Tuesday, July 12, 2005

SCOTUS and Moral Anarchy

The Hudson Institute's Robert Bork appeared on Laura Ingraham's show last week (listen here) and penned an article re what the nomination of a replacement for Sandra Day O'Connor, constitutional law, and moral chaos have to do with one another. PowerBlog and Southern Appeal have pulled their favorite excerpts. Here's mine:

The court's philosophy reflects, or rather embodies and advances, the liberationist spirit of our times. In moral matters, each man is a separate sovereignty. In its insistence on radical personal autonomy, the court assaults what remains of our stock of common moral beliefs. That is all the more insidious because the public and the media take these spurious constitutional rulings as not merely legal conclusions but moral teachings supposedly incarnate in our most sacred civic document.

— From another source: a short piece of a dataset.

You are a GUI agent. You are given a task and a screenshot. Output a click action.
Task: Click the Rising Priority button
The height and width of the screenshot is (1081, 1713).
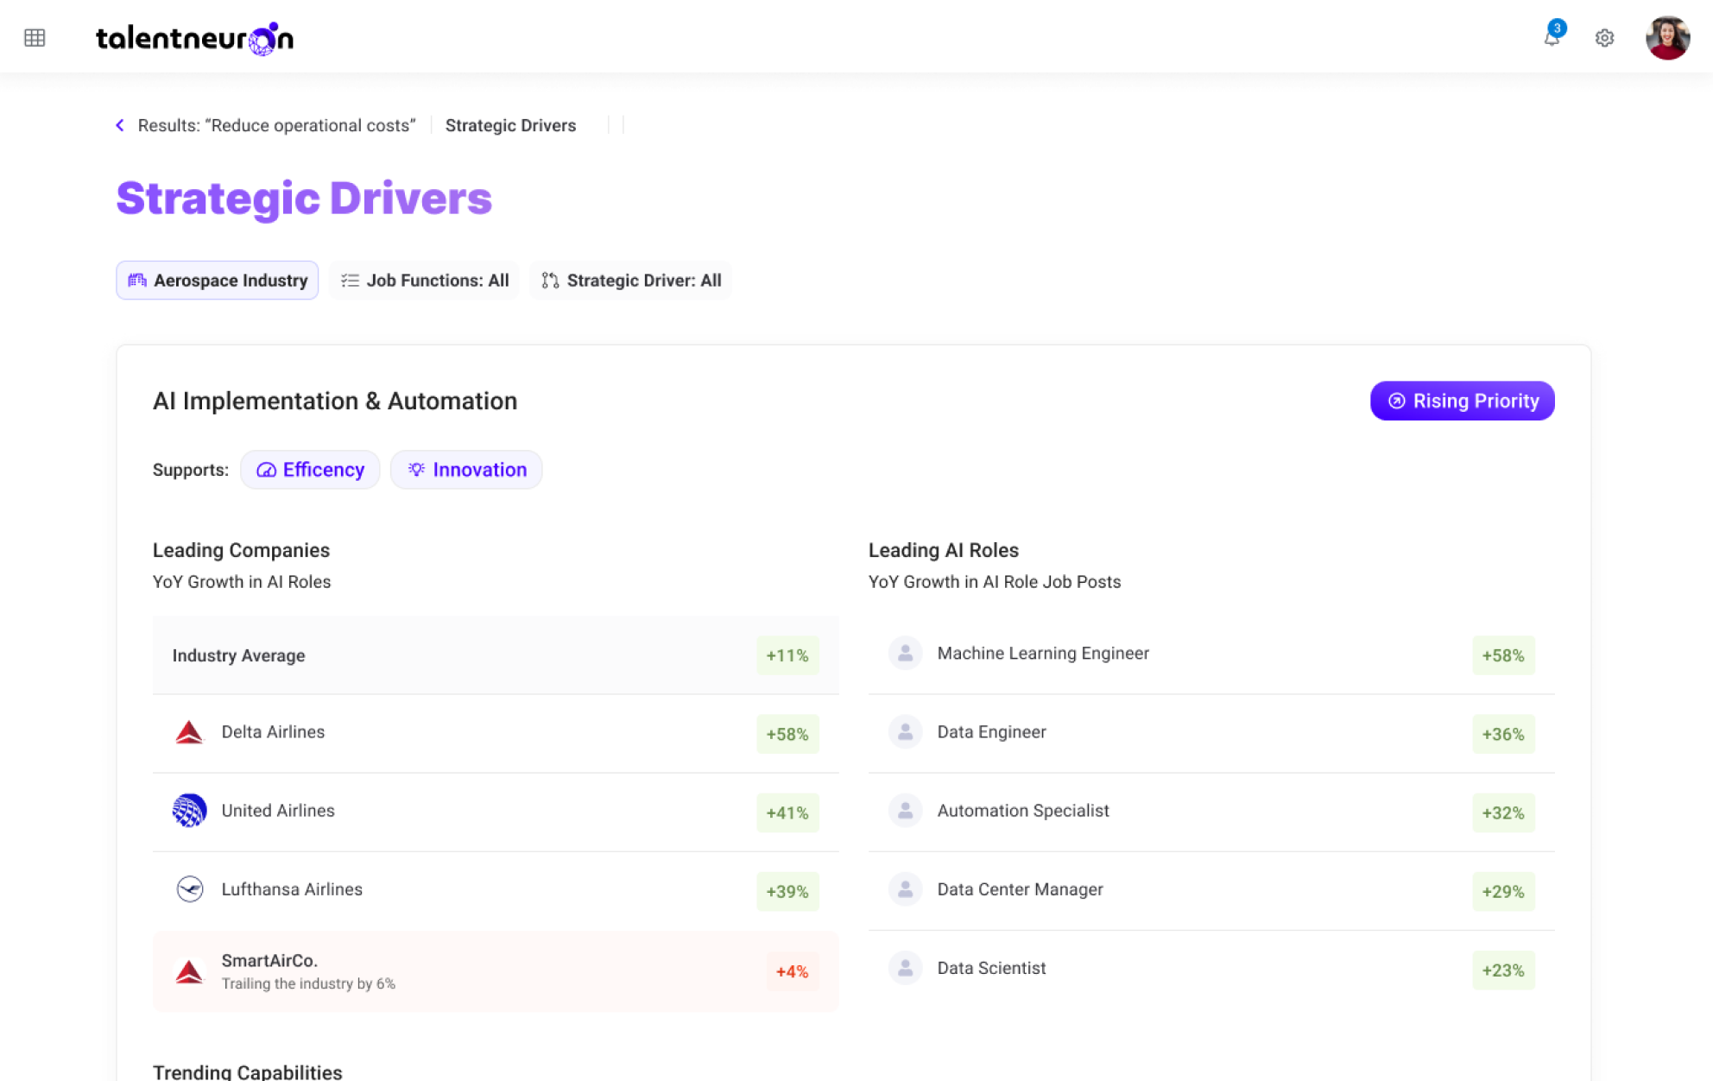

That teaching is the desirability, as the sociologist Robert Nisbet put it, of the "break-up of social molecules into atoms, of a generalized nihilism toward society and culture as the result of individualistic hedonism and the fragmenting effect of both state and economy." He noted that both Edmund Burke and Tocqueville placed much of the blame for such developments on the intellectual class--in our time dominant in, for example, the universities, the media, church bureaucracies and foundation staffs--a class to which judges belong and to whose opinions they respond. Thus ever-expanding rights continually deplete America's bank of common morality.